For the second equation, let's solve for x:
2x^(3/3) - 5 = 0
Simplifying,
2x - 5 = 0
Adding 5 to both sides,
2x = 5
Dividing by 2,
x = 5/2
Therefore, we have another x-intercept at x = 5/2.
Now that we have the x-intercepts, let's find the slopes of the tangent lines at each x-intercept. To find the slope at a given x-coordinate, we need to take the derivative of the function and evaluate it at that point.
The derivative of f(x) = 2(x^(5/3)) - 5(x^(2/3)) can be found using the power rule:
f'(x) = (2/3)(5/3)x^(5/3 - 1) - (2/3)(2/3)x^(2/3 - 1)
= (10/9)x^(2/3) - (4/9)x^(-1/3)
Now, let's evaluate the slopes at the x-intercepts.
At x = 0,
f'(0) = (10/9)(0)^(2/3) - (4/9)(0)^(-1/3)
= 0 - 0
= 0
So, the slope of the tangent line at x = 0 is 0.
At x = 5/2,
f'(5/2) = (10/9)(5/2)^(2/3) - (4/9)(5/2)^(-1/3)

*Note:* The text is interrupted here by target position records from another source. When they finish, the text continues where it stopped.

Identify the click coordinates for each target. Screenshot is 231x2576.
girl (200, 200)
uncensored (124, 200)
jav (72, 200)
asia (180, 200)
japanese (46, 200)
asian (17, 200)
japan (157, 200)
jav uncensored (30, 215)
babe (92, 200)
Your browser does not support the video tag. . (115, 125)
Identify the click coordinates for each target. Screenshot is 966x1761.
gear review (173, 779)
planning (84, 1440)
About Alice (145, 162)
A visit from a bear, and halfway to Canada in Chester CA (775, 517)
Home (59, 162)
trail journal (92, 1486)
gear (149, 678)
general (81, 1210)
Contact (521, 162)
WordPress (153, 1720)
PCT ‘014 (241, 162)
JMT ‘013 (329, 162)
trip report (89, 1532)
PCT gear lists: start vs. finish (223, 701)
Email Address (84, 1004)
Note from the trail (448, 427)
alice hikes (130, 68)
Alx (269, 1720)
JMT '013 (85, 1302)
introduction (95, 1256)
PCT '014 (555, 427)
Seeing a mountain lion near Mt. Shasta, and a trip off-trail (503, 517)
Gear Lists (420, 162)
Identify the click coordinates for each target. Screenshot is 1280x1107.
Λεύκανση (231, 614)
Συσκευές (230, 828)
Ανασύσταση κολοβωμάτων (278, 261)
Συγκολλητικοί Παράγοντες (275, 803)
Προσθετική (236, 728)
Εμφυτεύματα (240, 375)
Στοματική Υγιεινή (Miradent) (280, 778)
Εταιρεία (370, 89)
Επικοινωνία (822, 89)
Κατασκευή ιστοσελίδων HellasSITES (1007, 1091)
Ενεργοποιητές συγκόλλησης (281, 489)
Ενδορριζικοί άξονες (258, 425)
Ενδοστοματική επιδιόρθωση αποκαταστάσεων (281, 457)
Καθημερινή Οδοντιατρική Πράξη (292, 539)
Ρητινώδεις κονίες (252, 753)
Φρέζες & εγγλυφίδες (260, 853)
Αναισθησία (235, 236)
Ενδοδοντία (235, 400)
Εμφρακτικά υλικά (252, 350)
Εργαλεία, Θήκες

To simplify this, we need to evaluate (5/2)^(2/3) and (5/2)^(-1/3):
(5/2)^(2/3) = (5/2)^(2/3) * (2/2)^(1/3)
= (10/2)^(2/3) * 2^(1/3)
= 10^(2/3) * 2^(1/3)
= (10 * 2)^(2/3)
= 20^(2/3)
= (20^(1/3))^2
= 2^2
= 4
(5/2)^(-1/3) = 1 / (5/2)^(1/3)
= 1 / [(5/2)^(1/3) * (2/2)^(2/3)]
= 1 / [(10/2)^(1/3) * 2^(2/3)]
= 1 / [10^(1/3) * 2^(2/3)]
= 1 / (10 * 2^(2/3))
= 1 / (10 * (2^(1/3))^2)
= 1 / (10 * 2^2)
= 1 / (10 * 4)
= 1 / 40
Now, let's substitute these values into the derivative:
f'(5/2) = (10/9)(4) - (4/9)(1/40)
= 40/9 - 1/90
= (40 * 10)/(9 * 10) - 1/90
= 400/90 - 1/90
= 399/90
So, the slope of the tangent line at x = 5/2 is 399/90.
Therefore, the slopes of the tangents at each x-intercept are 0 and 399/90.